A couple of years ago, I was in Abuja, Nigeria, working to integrate family planning within a health systems strengthening project. It was a Sunday; the day Goodluck Jonathan was being sworn in as president and the entire city was shut down because of the inauguration.
My colleague, a physician ob/gyn wanted me to see firsthand, the different service points in the health system. We drove about an hour or so out of Abuja and arrived at the maternity ward of a referral hospital. The delivery room was bustling, but supplies were minimal and facilities were bare boned.
The two midwives on duty had their hands full. They had already delivered four to five babies and were struggling to help a young woman through a difficult delivery. The woman showed up at the hospital that morning and as far as the midwives knew, she had not received any prenatal care. My colleague quickly jumped in to assist.
Kenyan women learning about IUDs. Photo credit: MSI
I remember sitting on a wooden bench with one of the midwives. We were separated from the delivery room by only a flimsy, green colored curtain. On the floor in front of us sat a young girl with orange ribbons in her hair, drawing continuous circles on the ward’s floor.
About 20 minutes passed and my colleague emerged asking for a sterile plastic clip to tie off the umbilical cord. He chastised the midwives for not using them and relying on string instead. They shrugged and told him the clips didn’t work; a conclusion he reached after trying five times. The midwife smiled and leaned against me to whisper – “That’s why we use the string- at least we can be sure the umbilical cord is tied off, even if it is not sterile.”
A few moments later, he appeared again, this time he was holding up a healthy, bawling, baby boy.
This experience crystallized in one powerful moment the challenges of getting health services to work for the people who depend on them. Mostly, I was struck by the sense of serendipity. If it hadn’t been for the presidential inauguration and for a random visit by a caring physician, this woman and her child may have died, or at minimum, had a long and painful labor.
Instead, we were able to celebrate the birth of her son, and her safe recovery from labor.
I sat back down and looked at the little girl on the floor and wondered…what choices would make the difference for this child? What health care and services could she count on in her lifetime? What opportunities would change her future prospects? And I was convinced once again of the simple truth that access to contraception is pivotal in determining the equation of future opportunities – hers, mine, all of ours. If this young girl had the information and means to make choices about her sexual health and childbearing, she would have a better chance to determine her own future.

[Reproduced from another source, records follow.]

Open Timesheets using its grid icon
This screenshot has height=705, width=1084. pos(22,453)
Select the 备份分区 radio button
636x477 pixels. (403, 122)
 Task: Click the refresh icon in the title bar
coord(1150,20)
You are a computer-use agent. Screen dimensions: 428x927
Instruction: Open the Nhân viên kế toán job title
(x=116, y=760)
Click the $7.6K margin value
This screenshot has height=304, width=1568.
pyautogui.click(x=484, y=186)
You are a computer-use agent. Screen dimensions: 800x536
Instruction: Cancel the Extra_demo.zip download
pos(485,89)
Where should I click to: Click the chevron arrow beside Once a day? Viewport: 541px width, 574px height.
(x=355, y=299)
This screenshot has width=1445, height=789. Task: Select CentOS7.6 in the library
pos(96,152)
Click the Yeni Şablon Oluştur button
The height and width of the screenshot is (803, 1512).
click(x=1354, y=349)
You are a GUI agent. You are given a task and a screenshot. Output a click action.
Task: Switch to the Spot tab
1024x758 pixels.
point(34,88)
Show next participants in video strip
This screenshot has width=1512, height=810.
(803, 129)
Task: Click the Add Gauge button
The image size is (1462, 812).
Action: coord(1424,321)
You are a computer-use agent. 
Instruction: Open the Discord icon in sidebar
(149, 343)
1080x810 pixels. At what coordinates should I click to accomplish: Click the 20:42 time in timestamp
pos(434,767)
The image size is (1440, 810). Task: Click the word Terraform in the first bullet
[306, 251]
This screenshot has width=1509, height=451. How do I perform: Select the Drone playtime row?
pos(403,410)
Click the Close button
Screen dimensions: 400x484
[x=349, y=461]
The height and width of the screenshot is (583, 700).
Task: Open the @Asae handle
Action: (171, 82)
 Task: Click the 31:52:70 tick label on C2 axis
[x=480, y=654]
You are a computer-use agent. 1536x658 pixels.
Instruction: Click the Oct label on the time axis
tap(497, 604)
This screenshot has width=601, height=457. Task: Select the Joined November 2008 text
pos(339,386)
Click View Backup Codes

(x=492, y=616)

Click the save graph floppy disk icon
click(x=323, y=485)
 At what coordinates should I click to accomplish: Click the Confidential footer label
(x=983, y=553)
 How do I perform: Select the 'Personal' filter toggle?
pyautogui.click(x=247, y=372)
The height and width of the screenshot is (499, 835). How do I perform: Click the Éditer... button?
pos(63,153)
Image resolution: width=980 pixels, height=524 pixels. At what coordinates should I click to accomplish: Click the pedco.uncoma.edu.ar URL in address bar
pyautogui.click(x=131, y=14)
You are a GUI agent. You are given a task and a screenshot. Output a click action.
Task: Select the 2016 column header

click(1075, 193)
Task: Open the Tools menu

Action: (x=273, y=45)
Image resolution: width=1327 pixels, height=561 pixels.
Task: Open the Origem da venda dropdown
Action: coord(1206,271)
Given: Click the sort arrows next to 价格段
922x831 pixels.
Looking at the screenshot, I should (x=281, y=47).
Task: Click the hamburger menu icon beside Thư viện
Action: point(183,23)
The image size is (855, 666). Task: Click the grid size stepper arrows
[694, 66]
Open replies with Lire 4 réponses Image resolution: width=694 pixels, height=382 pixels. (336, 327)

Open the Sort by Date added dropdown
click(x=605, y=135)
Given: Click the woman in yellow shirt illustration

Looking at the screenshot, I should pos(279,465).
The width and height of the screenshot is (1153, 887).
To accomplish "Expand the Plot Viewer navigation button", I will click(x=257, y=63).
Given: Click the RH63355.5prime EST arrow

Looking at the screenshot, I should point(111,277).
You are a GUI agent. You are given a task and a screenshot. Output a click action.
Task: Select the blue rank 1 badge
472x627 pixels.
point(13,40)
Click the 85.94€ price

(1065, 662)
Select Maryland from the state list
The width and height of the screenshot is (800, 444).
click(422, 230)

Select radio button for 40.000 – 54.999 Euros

Contraception matters. It not only changes lives, it saves lives. If an additional 120 million women who want contraception could get it by 2020, we could have 100 million fewer unintended pregnancies, 3 million fewer children dying in their first year of life, and 200,000 fewer women and girls dying in pregnancy and childbirth.
And now, we have an opportunity before us to truly level the playing field for all women and girls. A global community is recommitted and reenergized and we as individuals have the power to ensure that women’s autonomy over health-related decisions is a fundamental right, not a privilege.
The effort to make contraception available is part of our commitment to reduce poverty, enhance human rights, feed the hungry, give water to the thirsty and share the wealth we have with those who need it. Each of these pieces needs the other, and is integrally connected to each other in order to thrive. And without family planning – without support for women and girls’ lives and dignity – our vision for real, lasting change in this world is simply not whole.
If we act now and keep our promises, we can circle back to the little girl with the orange ribbons and assure her that she will not have to rely on the vagaries of chance appearances, if and when she is ready to give birth.
We can’t leave women’s lives up to chance. When we get the choices right for women, we get it right for development. And in the next seven years, with the lives, dreams and opportunities of millions of the world’s women at stake… we simply have no choice but to get it right.